--- Given problem A ---
Please copy the Salmon River trail-riding article from "This campsite is" to "the surrounding mountains.".
--- Given problem B ---
In the Salmon River trail-riding article, on which tributary of the Salmon River is the campground where the group met?
--- Given problem C ---
Extend the Salmon River trail-riding article, picking up after its final sentence.

╭─ Text provided

Autumn is here, and winter is soon to follow! That may not be a problem for all you folks located in the sunny south. But, for us folks up north, winter is “bah, humbug” time! when it comes to trail riding. Most of our trails in the northern Rockies are snowed in by early November. However, fall and winter are prime times to plan summer trips and that special first, early season ride.
Salmon River country in central Idaho is free of snow and ready for riding by early spring. The area’s deep canyons provide a respite from the unpredictable late-winter weather found in the state’s high, rugged mountains. You’ll see wintering wildlife herds, soak in primitive hot springs, and visit historic sights.
A few years ago, an early spring visit to the area provided enjoyable riding experiences and pleasant weather. This time, we invited our cousins, Jerry and Diane Shriner, and our friends, Angelo (Angie) and Joyce Bissell. They met us at the campground on the Panther Creek tributary of the Salmon River.
This campsite is located about 30 miles west of North Fork, Idaho. Go west from North Fork, and follow Forest Road 030 about 26 miles. On the way, you’ll pass the little mining town of Shoup. This is an interesting stop. Notice the manual gas pumps. There’s no electricity here, because it’s too remote. The gas is hand-cranked up to a glass bulb above the tank to your desired number of gallons. Then gravity feeds the gas down a hose into your vehicle.
After Shoup, continue following the river until you see the Panther Creek Rd. (number 055), coming in on the left. Turn on Panther Creek. The camp is three miles down, on the right. It’s a perfect campsite for horsepeople. There’s easy access to good water, four corrals, hitching rails, plenty of space to turn around and camp-and last, but not least, first-class views of the surrounding mountains.
The camping area is bordered on one side by the Frank Church River of No Return Wilderness (one of the largest wilderness areas in the United States) and on the other side by the Salmon National Forest. Keep a Frank Church Wilderness Forest Service map handy-it’ll tell you which trails and old roads you can ride on from this area.
On our first night, we watched elk herds grazing on the hillside across from our camp. We did this while sitting around a smoky, poorly burning fire that we’d dutifully built inside the foot-high metal Forest Service fire ring. We figured our wood was causing the smoke problem (more on this later).

╰─
╭─ Supplied records

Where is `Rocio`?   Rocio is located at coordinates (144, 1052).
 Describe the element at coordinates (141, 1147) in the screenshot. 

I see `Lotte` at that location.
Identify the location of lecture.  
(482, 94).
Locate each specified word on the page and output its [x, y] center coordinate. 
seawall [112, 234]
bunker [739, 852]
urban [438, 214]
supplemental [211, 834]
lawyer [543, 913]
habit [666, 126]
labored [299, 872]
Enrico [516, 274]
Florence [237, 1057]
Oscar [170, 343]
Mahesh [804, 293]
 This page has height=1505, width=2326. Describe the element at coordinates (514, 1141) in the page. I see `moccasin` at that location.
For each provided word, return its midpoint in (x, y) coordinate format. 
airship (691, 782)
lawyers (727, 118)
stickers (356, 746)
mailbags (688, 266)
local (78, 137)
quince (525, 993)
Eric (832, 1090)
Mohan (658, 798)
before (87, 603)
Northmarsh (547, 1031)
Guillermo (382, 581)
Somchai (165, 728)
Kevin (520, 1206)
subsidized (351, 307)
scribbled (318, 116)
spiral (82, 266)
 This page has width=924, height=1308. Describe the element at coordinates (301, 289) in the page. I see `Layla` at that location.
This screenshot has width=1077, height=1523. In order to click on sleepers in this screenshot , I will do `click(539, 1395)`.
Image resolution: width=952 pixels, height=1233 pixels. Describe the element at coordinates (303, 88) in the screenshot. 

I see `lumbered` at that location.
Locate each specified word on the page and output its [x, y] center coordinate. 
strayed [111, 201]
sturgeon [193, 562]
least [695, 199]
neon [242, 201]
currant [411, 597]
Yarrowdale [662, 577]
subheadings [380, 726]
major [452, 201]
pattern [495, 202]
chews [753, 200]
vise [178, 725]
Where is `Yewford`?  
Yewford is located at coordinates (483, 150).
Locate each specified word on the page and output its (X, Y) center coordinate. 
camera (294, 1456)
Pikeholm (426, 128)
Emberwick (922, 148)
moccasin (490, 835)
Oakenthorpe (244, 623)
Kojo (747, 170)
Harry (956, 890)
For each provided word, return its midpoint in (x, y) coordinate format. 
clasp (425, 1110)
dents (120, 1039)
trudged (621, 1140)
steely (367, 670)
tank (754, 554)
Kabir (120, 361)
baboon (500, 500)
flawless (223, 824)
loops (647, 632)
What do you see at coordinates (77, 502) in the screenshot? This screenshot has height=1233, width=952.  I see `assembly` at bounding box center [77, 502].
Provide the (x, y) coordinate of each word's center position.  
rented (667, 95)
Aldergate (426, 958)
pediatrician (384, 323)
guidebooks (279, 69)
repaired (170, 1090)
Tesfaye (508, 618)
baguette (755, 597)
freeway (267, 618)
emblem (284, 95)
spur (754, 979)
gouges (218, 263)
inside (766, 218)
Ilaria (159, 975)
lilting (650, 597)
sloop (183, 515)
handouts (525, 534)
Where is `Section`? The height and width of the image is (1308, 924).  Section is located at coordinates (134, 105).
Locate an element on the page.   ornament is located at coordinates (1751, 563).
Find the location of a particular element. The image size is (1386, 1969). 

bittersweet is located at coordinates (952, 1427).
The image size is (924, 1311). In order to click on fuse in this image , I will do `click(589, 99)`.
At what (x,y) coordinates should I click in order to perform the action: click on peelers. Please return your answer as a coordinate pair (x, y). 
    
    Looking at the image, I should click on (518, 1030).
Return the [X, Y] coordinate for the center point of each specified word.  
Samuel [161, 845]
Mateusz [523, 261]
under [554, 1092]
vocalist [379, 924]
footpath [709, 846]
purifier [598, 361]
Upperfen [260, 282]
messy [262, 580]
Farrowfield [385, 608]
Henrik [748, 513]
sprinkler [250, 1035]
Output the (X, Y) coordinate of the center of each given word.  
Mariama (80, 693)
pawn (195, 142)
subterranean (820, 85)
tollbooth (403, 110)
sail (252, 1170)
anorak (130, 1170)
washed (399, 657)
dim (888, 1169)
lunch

╰─

--- Expected output A ---
This campsite is located about 30 miles west of North Fork, Idaho. Go west from North Fork, and follow Forest Road 030 about 26 miles. On the way, you’ll pass the little mining town of Shoup. This is an interesting stop. Notice the manual gas pumps. There’s no electricity here, because it’s too remote. The gas is hand-cranked up to a glass bulb above the tank to your desired number of gallons. Then gravity feeds the gas down a hose into your vehicle.
After Shoup, continue following the river until you see the Panther Creek Rd. (number 055), coming in on the left. Turn on Panther Creek. The camp is three miles down, on the right. It’s a perfect campsite for horsepeople. There’s easy access to good water, four corrals, hitching rails, plenty of space to turn around and camp-and last, but not least, first-class views of the surrounding mountains.

--- Expected output B ---
Panther Creek

--- Expected output C ---
While sipping Angie’s homemade wine, we reflected on the fact that we were in country that had changed very little since Lewis and Clark passed upstream from us 200 years ago. After crossing the Continental Divide, Lewis and Clark still had to cross the formidable Idaho Mountains. They first chose the Salmon River as their route across Idaho, but their attempt to float the Salmon was short lived when they discovered deep canyons and swift, dangerous rapids. They abandoned this route and went farther north where they crossed the state overland on the Lolo Trail. That abandoned attempt resulted in the Salmon River being known as the River of No Return.
As night temperatures plummeted into the high 20s, we were very thankful that our accommodations weren’t like those of Lewis and Clark’s. That warm, toasty camper felt good!
Since we were camped down in the valley, we rode trails that looped and wound their way into higher elevations. Early spring is a good time for riders and their mounts to get the kinks out. I was testing my new saddle on Scout, my Missouri Fox Trotter. Scout seemed to like the saddle, but I was having trouble getting comfortable. Jerry Shriner’s great words of wisdom came to mind: “If your knees hurt, your stirrups are too short. If your butt hurts, your stirrups are too long. If both hurt, then your stirrups are just right.”
Both Joyce and Angie had new horses, and they were looking forward to seeing how they’d do. Nothing like the wet-blanket treatment! After five days of riding up and down mountains, crossing streams, and getting close and personal with deer, elk, and grouse, the young horses acted like real troupers.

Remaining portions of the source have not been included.